## Source extract:
22
A Nice Little Cushion

In the weeks before the 2016 election, Trump, down in the polls, repeatedly warned about the election being rigged. He urged his supporters not only to vote but also to be on the lookout for fraud (which, the candidate neglected to mention, is vanishingly rare). “You’ve got to get everybody to go out and watch, and go out and vote,” Trump bellowed at a rally in Akron. “And when I say ‘watch,’ you know what I’m talking about, right?”1 It was just the type of inflammatory rhetoric that would come to define Trump’s presidency. His supporters heeded his call to action. The provocateur Roger Stone recruited volunteers to loiter outside polling places in Ohio and elsewhere.

The state’s Democratic Party sued the Trump campaign in federal court in Cleveland, seeking a restraining order blocking these “poll watchers” from intimidating voters. The lawyer for the Democrats said Trump was using “racially charged calls for actions by people who will act like vigilantes.”2 The Trump campaign’s defense lawyer was Chad Readler, the Jones Day partner who had argued that kids should be eligible for the death penalty. Now he asserted that Trump was innocently urging citizens to take advantage of their constitutionally protected rights—he wasn’t inciting anyone. Candidates like Trump, Readler wrote in a court filing, “are perfectly within their rights to encourage their supporters to serve as poll watchers.”3 That was hard to dispute, but was it what Trump was really encouraging?

The funny thing was that, at about the same time, a number of associates in Jones Day’s Washington office had sought clearance to serve as outside lawyers or poll watchers for Democratic campaigns. Historically, these requests had been a formality. There was a long tradition of lawyers volunteering their time to do things like this for candidates from both parties. This time, though, at least a few were told to stand down. (One lawyer told me she decided to risk her job for the sake of volunteering in Clinton’s war room. She spent election night fretting about what would happen if Jones Day found out she was there.)

Back in Cleveland, a federal judge called a hearing on the lawsuit against the Trump campaign. Readler again protested that Trump’s rhetoric about the dangers of voter fraud—unfounded and in bad faith as it might have been—was constitutionally protected speech. The judge, James Gwin, seemed to smell bullshit. Did Readler truly believe, “as an officer of the court, that there is such a thing as voter fraud that impacts elections?” Readler hemmed and hawed before eventually mustering a reply. “Your honor,” he said, “I don’t know. I’m not a political scientist.”4

Judge Gwin issued a restraining order. The next day, at Readler’s urging, a federal appeals court in Cincinnati voided it. Roger Stone’s activists were free to stand sentry outside polling stations. In the end, it was only the principle and the precedent that would matter. Trump carried Ohio by more than 400,000 votes.

 

On Election Night, Ben Ginsberg was at MSNBC’s studios at 30 Rockefeller Center. The newsroom was a buzzing blur of caffeinated energy. Ginsberg was on standby to go on-air to discuss the results. He and Bob Bauer, who had been Obama’s White House counsel, were paired together, and they sat waiting at desks outside a glass-walled studio.

## What you are asked to do:
Quote the passage on the 2016 poll-watcher lawsuit word for word, everything from "The state’s Democratic" down to "was really encouraging?".

## A run of records:
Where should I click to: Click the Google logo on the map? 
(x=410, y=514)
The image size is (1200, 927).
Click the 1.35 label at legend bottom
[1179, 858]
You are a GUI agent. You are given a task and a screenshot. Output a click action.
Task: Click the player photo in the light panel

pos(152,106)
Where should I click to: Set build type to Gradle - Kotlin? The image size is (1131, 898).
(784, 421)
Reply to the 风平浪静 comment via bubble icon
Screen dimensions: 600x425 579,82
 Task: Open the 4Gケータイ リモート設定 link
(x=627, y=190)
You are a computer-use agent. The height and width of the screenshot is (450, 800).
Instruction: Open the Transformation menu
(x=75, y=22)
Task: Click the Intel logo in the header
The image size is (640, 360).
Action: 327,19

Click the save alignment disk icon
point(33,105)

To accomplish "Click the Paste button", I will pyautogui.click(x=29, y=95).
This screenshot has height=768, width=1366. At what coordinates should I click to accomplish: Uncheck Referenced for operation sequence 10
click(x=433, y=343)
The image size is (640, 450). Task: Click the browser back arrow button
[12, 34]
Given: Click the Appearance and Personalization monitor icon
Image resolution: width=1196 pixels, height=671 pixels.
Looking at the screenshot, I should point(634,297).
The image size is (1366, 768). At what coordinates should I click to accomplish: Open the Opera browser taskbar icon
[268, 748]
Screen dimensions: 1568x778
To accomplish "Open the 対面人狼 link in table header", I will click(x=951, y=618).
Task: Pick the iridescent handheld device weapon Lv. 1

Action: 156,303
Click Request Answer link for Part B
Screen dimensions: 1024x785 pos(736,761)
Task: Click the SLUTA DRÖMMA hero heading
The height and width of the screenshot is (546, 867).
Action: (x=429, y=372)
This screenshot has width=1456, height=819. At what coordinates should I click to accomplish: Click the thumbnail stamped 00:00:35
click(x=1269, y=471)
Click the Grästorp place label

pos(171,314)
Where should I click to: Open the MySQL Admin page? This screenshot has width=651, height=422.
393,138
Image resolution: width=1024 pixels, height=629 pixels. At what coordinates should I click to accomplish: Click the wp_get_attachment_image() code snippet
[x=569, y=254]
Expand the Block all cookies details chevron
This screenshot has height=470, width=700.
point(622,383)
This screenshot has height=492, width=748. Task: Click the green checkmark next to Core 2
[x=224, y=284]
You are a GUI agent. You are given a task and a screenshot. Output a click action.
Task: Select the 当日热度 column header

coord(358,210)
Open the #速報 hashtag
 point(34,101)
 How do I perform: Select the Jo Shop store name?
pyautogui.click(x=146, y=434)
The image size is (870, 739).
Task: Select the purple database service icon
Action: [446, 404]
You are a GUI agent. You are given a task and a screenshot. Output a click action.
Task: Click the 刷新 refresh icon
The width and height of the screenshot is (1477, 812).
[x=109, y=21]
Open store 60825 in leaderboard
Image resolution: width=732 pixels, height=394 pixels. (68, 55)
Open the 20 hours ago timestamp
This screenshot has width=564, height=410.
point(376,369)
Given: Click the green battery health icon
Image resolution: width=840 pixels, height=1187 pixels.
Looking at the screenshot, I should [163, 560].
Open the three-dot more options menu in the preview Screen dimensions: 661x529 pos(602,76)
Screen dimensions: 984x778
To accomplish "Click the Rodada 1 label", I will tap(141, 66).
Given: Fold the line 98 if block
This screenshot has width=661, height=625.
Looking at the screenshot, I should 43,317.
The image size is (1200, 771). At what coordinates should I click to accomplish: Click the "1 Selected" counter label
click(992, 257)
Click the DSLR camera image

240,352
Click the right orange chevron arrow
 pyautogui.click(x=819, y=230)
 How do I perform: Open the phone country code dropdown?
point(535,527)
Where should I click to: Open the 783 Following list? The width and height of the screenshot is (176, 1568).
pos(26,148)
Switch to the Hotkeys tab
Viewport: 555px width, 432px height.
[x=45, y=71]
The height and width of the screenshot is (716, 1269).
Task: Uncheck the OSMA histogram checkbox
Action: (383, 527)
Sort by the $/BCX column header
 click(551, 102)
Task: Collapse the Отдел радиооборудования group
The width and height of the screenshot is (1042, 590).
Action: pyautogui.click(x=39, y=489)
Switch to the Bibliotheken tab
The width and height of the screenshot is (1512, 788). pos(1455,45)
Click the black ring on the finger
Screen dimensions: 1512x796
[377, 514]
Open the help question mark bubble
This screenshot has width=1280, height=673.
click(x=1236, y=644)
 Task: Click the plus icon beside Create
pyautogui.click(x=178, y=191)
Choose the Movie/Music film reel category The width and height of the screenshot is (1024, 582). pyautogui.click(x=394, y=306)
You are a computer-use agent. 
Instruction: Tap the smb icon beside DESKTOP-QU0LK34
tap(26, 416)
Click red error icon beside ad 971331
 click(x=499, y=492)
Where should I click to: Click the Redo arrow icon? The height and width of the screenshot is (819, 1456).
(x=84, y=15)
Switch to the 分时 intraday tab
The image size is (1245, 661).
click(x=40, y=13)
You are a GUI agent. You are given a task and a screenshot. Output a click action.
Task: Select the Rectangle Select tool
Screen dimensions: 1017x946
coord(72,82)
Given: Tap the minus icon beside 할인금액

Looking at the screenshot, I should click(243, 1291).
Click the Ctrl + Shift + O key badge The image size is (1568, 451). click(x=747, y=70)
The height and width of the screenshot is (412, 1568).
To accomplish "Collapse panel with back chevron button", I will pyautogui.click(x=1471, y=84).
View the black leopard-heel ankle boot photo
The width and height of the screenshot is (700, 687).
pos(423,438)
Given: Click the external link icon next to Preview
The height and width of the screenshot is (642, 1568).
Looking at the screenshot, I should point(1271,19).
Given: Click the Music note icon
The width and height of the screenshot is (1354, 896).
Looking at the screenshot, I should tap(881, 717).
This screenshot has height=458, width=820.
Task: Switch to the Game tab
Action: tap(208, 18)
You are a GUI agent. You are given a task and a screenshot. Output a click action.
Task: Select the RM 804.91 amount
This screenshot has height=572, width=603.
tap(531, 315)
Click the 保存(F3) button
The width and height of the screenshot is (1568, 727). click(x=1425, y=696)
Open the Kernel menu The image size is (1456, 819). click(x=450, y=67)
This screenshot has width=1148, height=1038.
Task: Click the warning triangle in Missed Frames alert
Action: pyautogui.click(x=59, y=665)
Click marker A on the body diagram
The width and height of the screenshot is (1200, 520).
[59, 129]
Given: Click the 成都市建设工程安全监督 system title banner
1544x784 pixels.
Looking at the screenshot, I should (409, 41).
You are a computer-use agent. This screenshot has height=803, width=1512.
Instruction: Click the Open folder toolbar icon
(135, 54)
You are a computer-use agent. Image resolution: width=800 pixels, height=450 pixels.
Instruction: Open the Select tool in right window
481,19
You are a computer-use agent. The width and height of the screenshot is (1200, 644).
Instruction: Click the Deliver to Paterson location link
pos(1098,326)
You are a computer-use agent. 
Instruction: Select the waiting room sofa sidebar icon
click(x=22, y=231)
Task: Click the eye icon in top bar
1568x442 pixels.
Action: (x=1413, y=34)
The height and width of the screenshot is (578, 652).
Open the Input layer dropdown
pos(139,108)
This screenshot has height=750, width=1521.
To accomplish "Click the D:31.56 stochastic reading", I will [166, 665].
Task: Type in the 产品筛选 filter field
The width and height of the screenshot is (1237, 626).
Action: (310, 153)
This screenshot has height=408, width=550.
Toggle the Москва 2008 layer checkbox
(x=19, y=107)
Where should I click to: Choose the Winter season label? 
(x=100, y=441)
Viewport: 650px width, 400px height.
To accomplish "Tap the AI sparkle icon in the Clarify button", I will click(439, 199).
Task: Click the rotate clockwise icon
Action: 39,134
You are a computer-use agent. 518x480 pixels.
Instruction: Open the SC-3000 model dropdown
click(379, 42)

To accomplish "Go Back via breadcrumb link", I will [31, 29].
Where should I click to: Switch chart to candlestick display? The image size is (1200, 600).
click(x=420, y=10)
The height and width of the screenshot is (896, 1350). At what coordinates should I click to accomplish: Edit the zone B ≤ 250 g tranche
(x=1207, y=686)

## Response to the exercise:
The state’s Democratic Party sued the Trump campaign in federal court in Cleveland, seeking a restraining order blocking these “poll watchers” from intimidating voters. The lawyer for the Democrats said Trump was using “racially charged calls for actions by people who will act like vigilantes.”2 The Trump campaign’s defense lawyer was Chad Readler, the Jones Day partner who had argued that kids should be eligible for the death penalty. Now he asserted that Trump was innocently urging citizens to take advantage of their constitutionally protected rights—he wasn’t inciting anyone. Candidates like Trump, Readler wrote in a court filing, “are perfectly within their rights to encourage their supporters to serve as poll watchers.”3 That was hard to dispute, but was it what Trump was really encouraging?